By definition we have $$p(1,2,3,4,5,6,7)=\frac1Z\phi(1,2,3)\phi(2,3,4)\phi(4,5,6)\phi(5,6,7)$$since $(1,2,3)$, etc. are the maximal cliques ($Z$ is a normalization term).

Then the book says that

\begin{align} p(1,7\mid 4)&\propto \sum_{2,3,5,6}p(1,2,3,4,5,6,7)\\ &=\sum_{2,3,5,6}\phi(1,2,3)\phi(2,3,4)\phi(4,5,6)\phi(5,6,7)\\ &= \left(\sum_{2,3}\phi(1,2,3)\phi(2,3,4)\right)\left(\sum_{5,6}\phi(4,5,6)\phi(5,6,7)\right).\end{align}

All this is clear by marginalization, definition of Markov network and writing of a sum of products as product of sums.

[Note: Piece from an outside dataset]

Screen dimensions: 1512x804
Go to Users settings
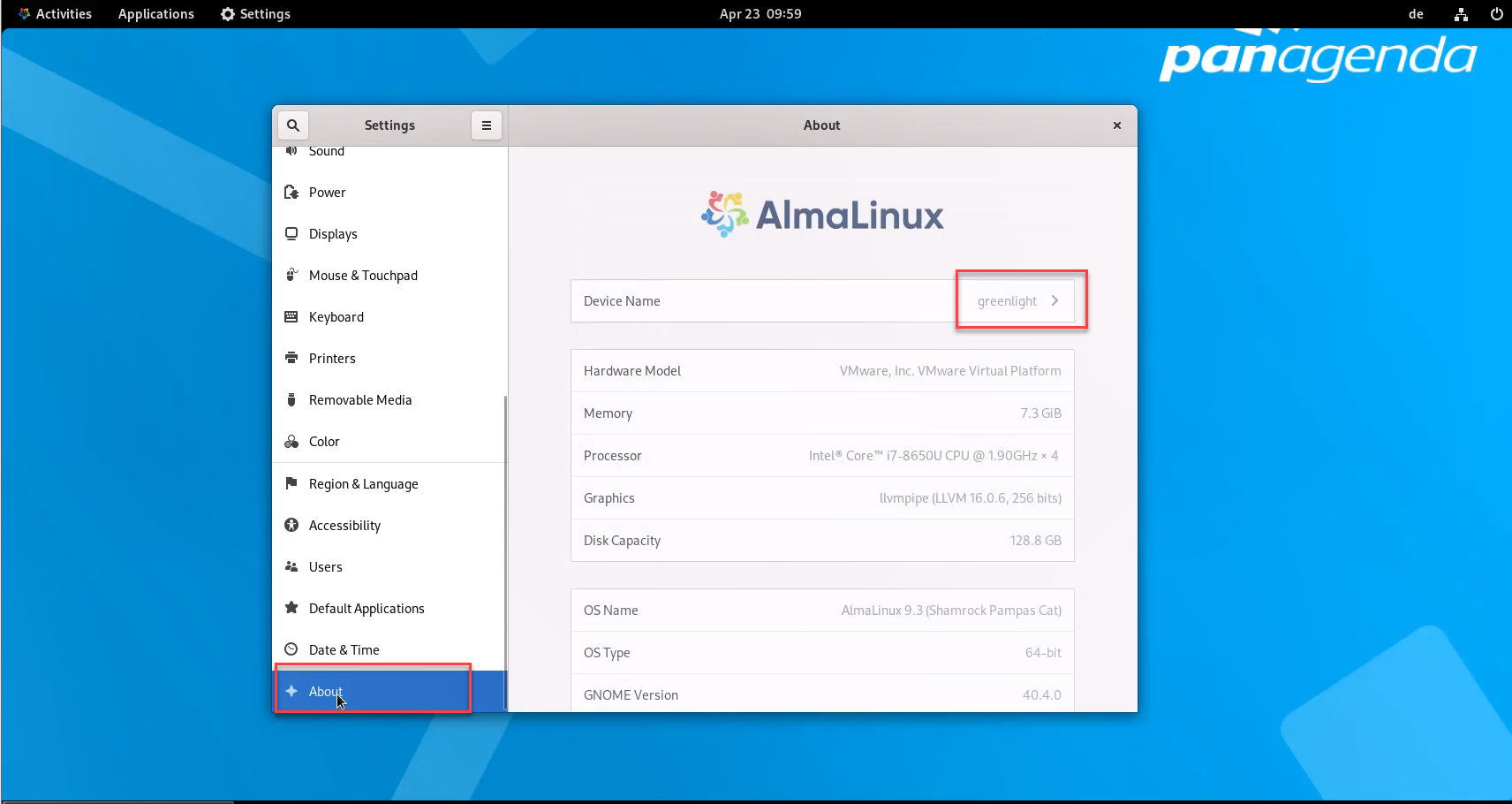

What is not clear to me, and this is my question, is that the book then says that this implies that $p(1,7\mid 4)=p(1\mid 4)p(7\mid 4)$.

I can see that $p(1,7\mid 4)$ is a product of a function of 1, 4 and a function of 7, 4 but why exactly $p(1\mid 4)p(7\mid 4)$?

In particular, if $p(X_1,X_2\mid X_3)=f(X_1,X_3)g(X_2,X_3)$ for some functions $f$ and $g$, does this imply that $X_1$ and $X_2$ are independent conditionally to $X_3$? (This is true in the unconditional case.)

2

There are 2 best solutions below

0
On

Yes, this is generally true.

If we assume $$p(X_1,X_2∣X_3)=k f(X_1,X_3)g(X_2,X_3)$$ for some constant k and positive functions f and g, then the normalisation constraint requires that (for discrete variables)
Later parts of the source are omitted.